There are many tools which are designed to help you figure out both how programs work, and what is wrong when they don't work. Here is a list of some of the tools you may find useful in analyzing your bomb, and hints on how to use them.

• gdb: The GNU debugger is a command line debugger tool available on virtually every platform. You can trace through a program line by line, examine memory and registers, look at both the source code and assembly code (we are not giving you the source code for most of your bomb), set breakpoints, set memory watch points, and write scripts. Here are some tips for using gdb.
  • To keep the bomb from blowing up every time you type in a wrong input, you'll want to learn how to set breakpoints.
  • The CS:APP Student Site has a very handy gdb summary (there is also a more extensive tutorial).
  • For other documentation, type help at the gdb command prompt, or type "man gdb", or "info gdb" at a Unix prompt.

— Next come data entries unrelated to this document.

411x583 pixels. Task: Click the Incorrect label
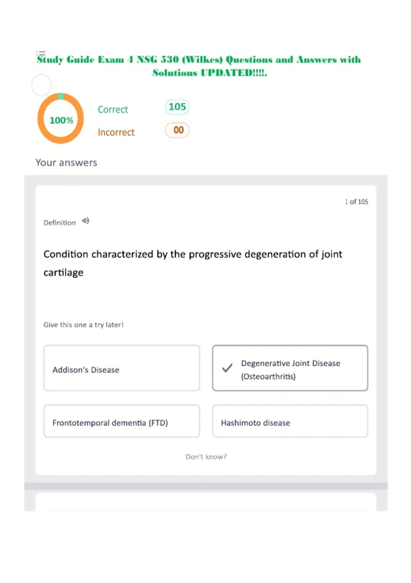tap(116, 132)
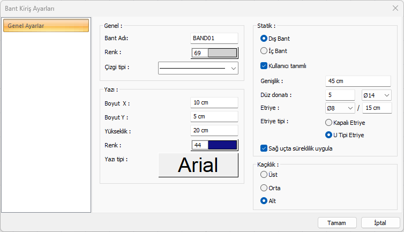Select U Tipi Etriye option
Screen dimensions: 404x232
(x=329, y=135)
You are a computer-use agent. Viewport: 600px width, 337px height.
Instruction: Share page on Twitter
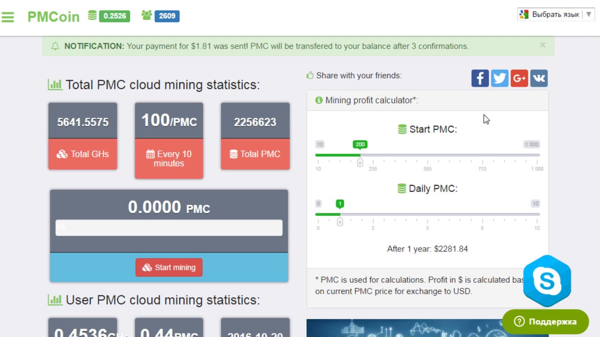click(500, 78)
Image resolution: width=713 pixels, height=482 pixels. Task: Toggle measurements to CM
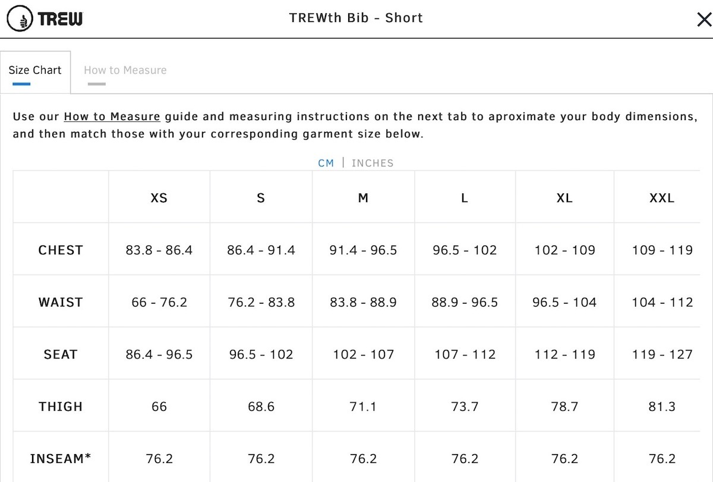pos(326,163)
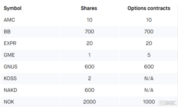Viewport: 178px width, 107px height.
Task: Select the GME shares value 1
Action: pyautogui.click(x=89, y=55)
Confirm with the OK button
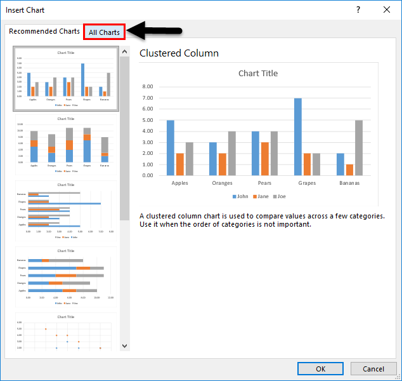The height and width of the screenshot is (381, 402). click(x=320, y=369)
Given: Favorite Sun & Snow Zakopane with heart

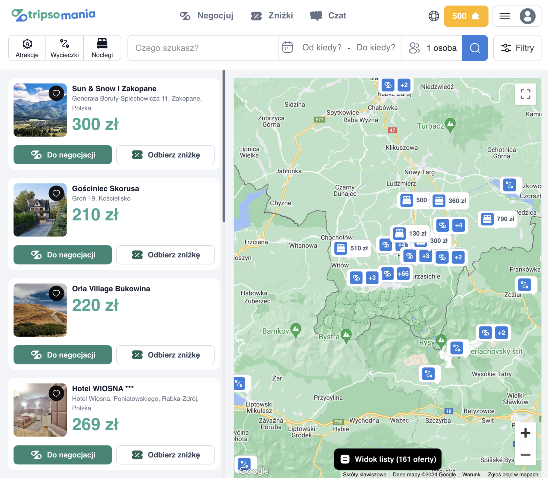Looking at the screenshot, I should (56, 93).
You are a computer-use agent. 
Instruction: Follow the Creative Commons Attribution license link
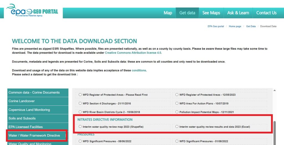[133, 53]
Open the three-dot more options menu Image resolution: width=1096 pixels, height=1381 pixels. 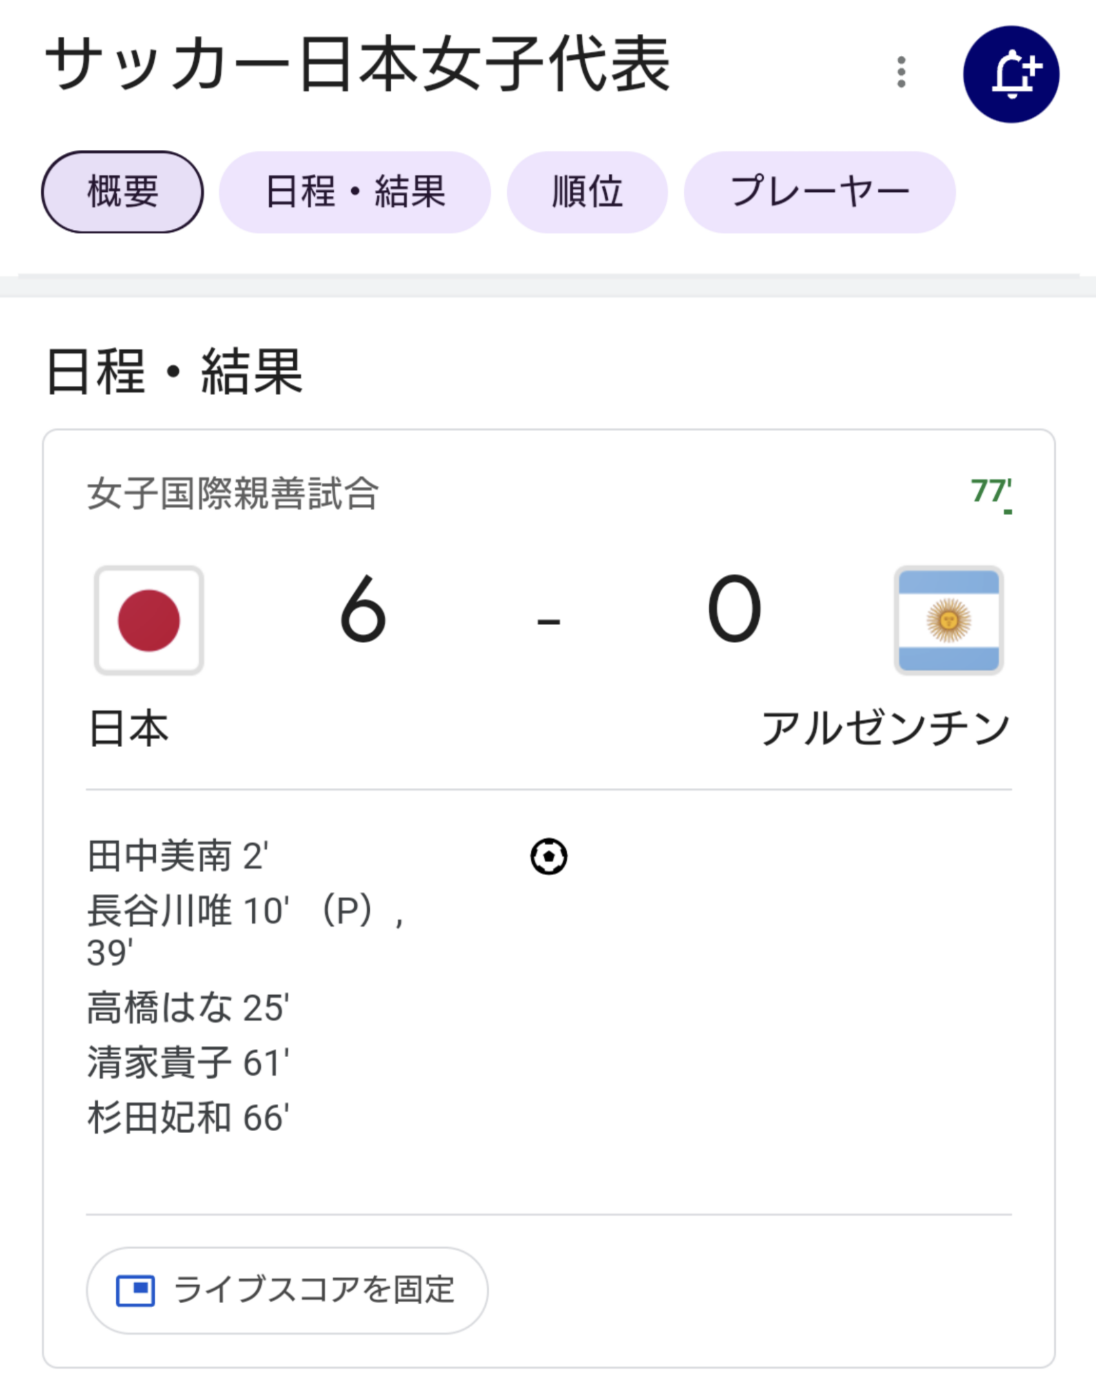[x=901, y=73]
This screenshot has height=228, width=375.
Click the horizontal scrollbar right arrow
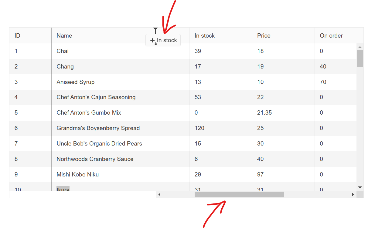[353, 194]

Some people also like to run gdb under gdb-mode in emacs
• objdump -t bomb: This will print out the bomb's symbol table. The symbol table includes the names of all functions and global variables in the bomb, the names of all the functions the bomb calls, and their addresses. You may learn something by looking at the function names!
• objdump -d bomb: Use this to disassemble all of the code in the bomb. You can also just look at individual functions. Reading the assembler code can tell you how the bomb works. Although objdump -d gives you a lot of information, it doesn't tell you the whole story. Calls to system-level functions may look cryptic. For example, a call to sscanf might appear as: 8048c36: e8 99 fc ff ff call 80488d4 <_init+0x1a0> To determine that the call was to sscanf, you would need to disassemble within gdb.
• strings -t x bomb: This utility will display the printable strings in your bomb and their offset within the bomb.

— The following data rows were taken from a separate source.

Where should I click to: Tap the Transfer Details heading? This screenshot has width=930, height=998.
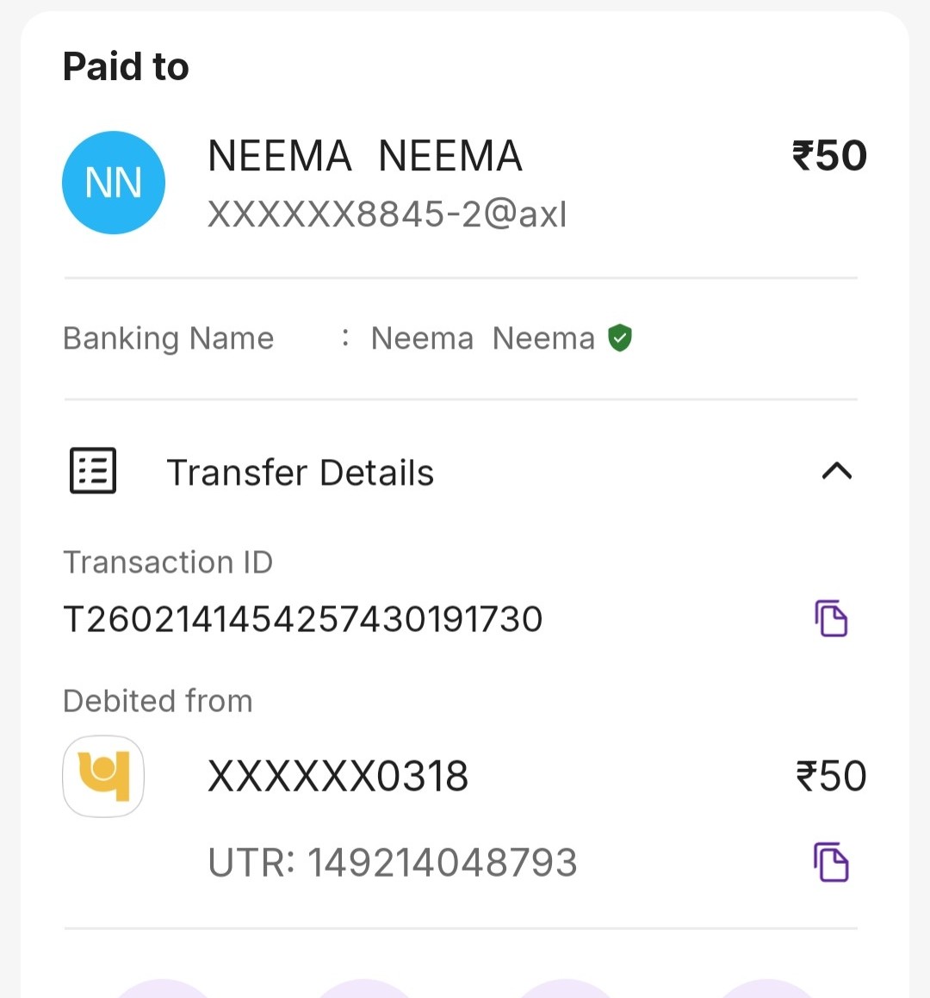pos(300,473)
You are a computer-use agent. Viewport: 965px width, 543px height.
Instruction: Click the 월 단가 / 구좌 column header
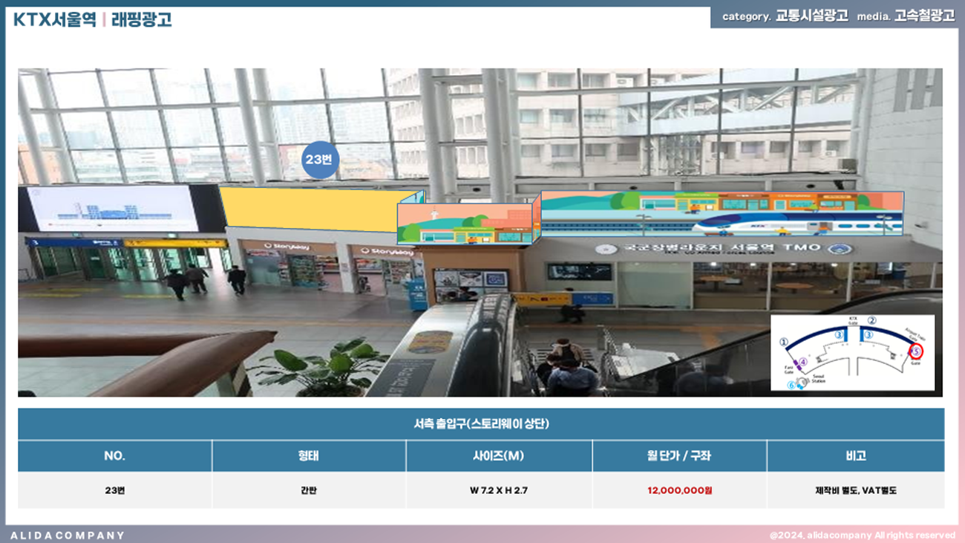679,455
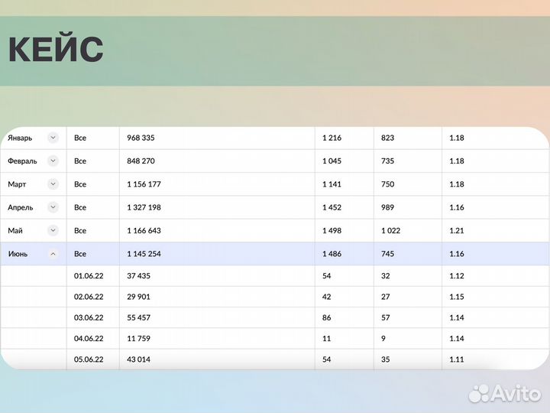Select the 37 435 value for 01.06.22
This screenshot has height=413, width=550.
tap(139, 277)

Looking for a particular tool? How about documentation? Don't forget, the commands apropos and man are your friends. In particular, man ascii is more useful than you'd think. If you get stumped, use the course's discussion board.

Hints

If you're still having trouble figuring out what your bomb is doing, here are some hints for what to think about at each stage: (1) comparison, (2) loops, (3) switch statements, (4) recursion, (5) pointers and arrays, (6) sorting linked lists.

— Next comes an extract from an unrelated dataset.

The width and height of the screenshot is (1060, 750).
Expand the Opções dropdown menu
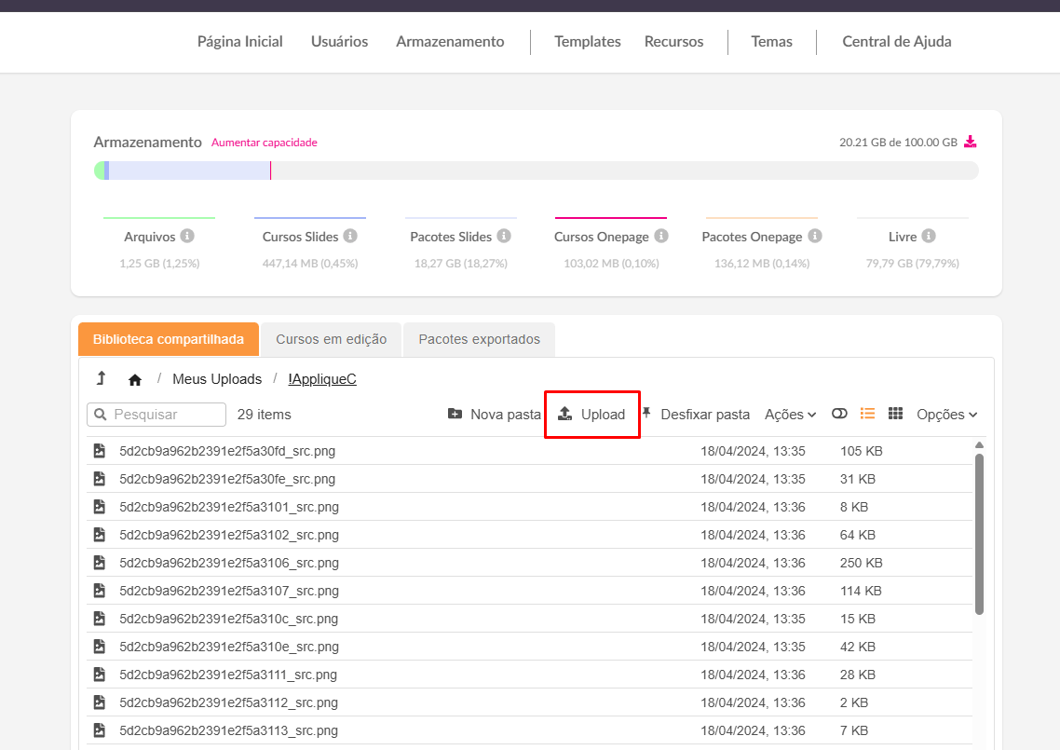pyautogui.click(x=946, y=415)
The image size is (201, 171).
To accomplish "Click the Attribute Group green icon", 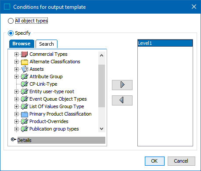I will pyautogui.click(x=25, y=76).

Submission Instructions (!)

All you submit is your defuser.txt files. So that our grading scripts can use your file as-is to defuse your bombs, please make sure it obeys these formatting rules, otherwise our script is likely to conclude you defused zero bombs:

• Put your answer for each phase in one line. Your answer for phase 1 should be in the first line, answer for phase 2 on the second line, and so on.
• Do not put your name or other information at the top of the file. Again, you want the first line in the file to be your answer for phase 1.
• Do not add numbering or other “comments” for your answers (e.g., 1. This is my answer for phase 1).
• Make sure all your answers, including the last one, have a newline character afterwards, so even your last-phase answer is a complete line with a newline. This last newline is important for our grading script even though you will not notice the difference in your own testing.